There are no easy answers because the risks are inevitable. However, we presented methods to adjust backtest metrics to account for repeated trials such as the deflated Sharpe ratio. When working towards a live trading strategy, staged paper-trading, and closely monitored performance during execution in the market need to be part of the implementation process.
Deep neural networks and complex ensembles can raise suspicion when they are considered impenetrable black-box models, in particular in light of the risks of backtest overfitting. We introduced several methods to gain insights into how these models make predictions in Chapter 12, Boosting Your Trading Strategy.
In addition to conventional measures of feature importance, the recent game-theoretic innovation of SHapley Additive exPlanations (SHAP) is a significant step towards understanding the mechanics of complex models. SHAP values allow for the exact attribution of features and their values to predictions so that it becomes easier to validate the logic of a model in the light of specific theories about market behavior for a given investment target. Besides justification, exact feature importance scores and attribution of predictions allow for deeper insights into the drivers of the investment outcome of interest.
As you proceed to integrate the numerous tools and techniques into your investment and trading process, there are numerous things you can focus your efforts on. If your goal is to make better decisions, you should select projects that are realistic yet ambitious given your current skill set. This will help you to develop an efficient workflow underpinned by productive tools and gain practical experience.

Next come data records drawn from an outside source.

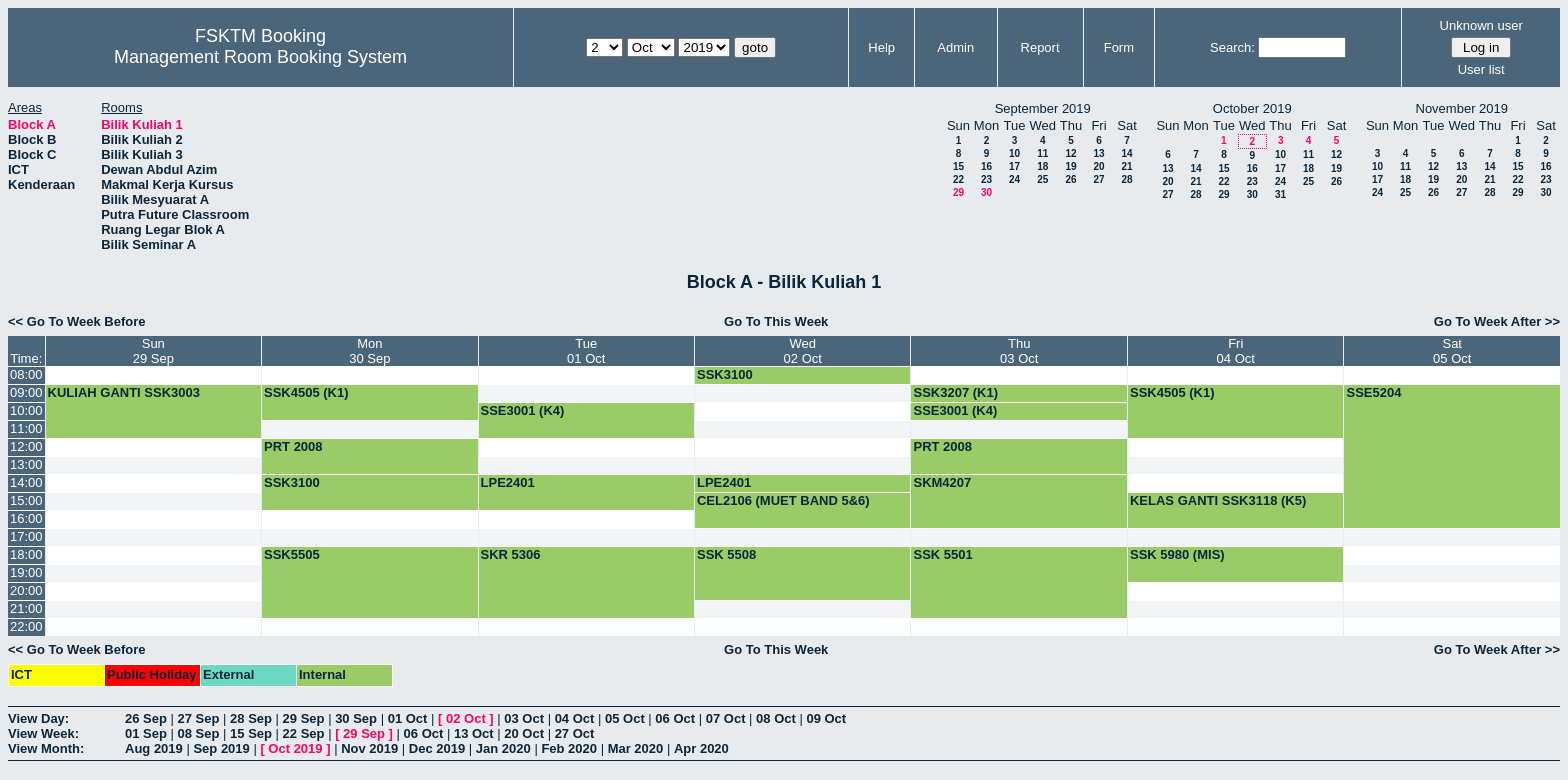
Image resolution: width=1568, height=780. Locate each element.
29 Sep (304, 718)
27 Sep (199, 718)
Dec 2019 (437, 748)
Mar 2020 (636, 748)
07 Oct (726, 718)
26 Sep (146, 718)
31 (1280, 194)
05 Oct (625, 718)
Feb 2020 (569, 748)
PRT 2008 (293, 446)
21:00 (26, 608)
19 (1070, 166)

The central role of data in the ML4T process requires familiarity with a range of technologies to store, transform, and analyze data at scale, including the use of cloud-based services like Amazon Web Services, Microsoft Azure, and Google Cloud.
We covered many libraries of the Python ecosystem in this book. Python has evolved to become the language of choice for data science and machine learning. The set of open-source libraries continues to both diversify and mature, and are built on the robust core of scientific computing libraries NumPy and SciPy.
There are several providers that aim to facilitate the machine learning workflow: - H2O.ai offers the H2O platform that integrates cloud computing with machine learning automation. It allows users to fit thousands of potential models to their data to explore patterns in the data. It has interfaces in Python as well as R and Java. - Datarobot aims to automate the model development process by providing a platform to rapidly build and deploy predictive models in the cloud or on-premise. - Dataiku is a collaborative data science platform designed to help analysts and engineers explore, prototype, build, and deliver their own data products.
There are also several open-source initiatives led by companies that build on and expand the Python ecosystem: - The quantitative hedge fund Two Sigma contributes quantitative analysis tools to the Jupyter Notebook environment under the BeakerX project. - Bloomberg has integrated the Jupyter Notebook into its terminal to facilitate the interactive analysis of its financial data.
The main options to develop trading strategies that use machine learning are online platforms, which often look for and allocate capital to successful trading strategies.
Popular solutions include - Quantopian, - Quantconnect, and - QuantRocket.
In addition, Interactive Brokers offers a Python API that you can use to develop your own trading solution.
Alpaca offers commission-free execution of algorithmic trading strategies. Several libraries provide integration: - pipeline-live: Zipline Pipeline Extension for Live Trading - pylivetrader: a simple python live trading framework with zipline interface
Backtrader is intended for both backtesting and trading with multiple broker integrations.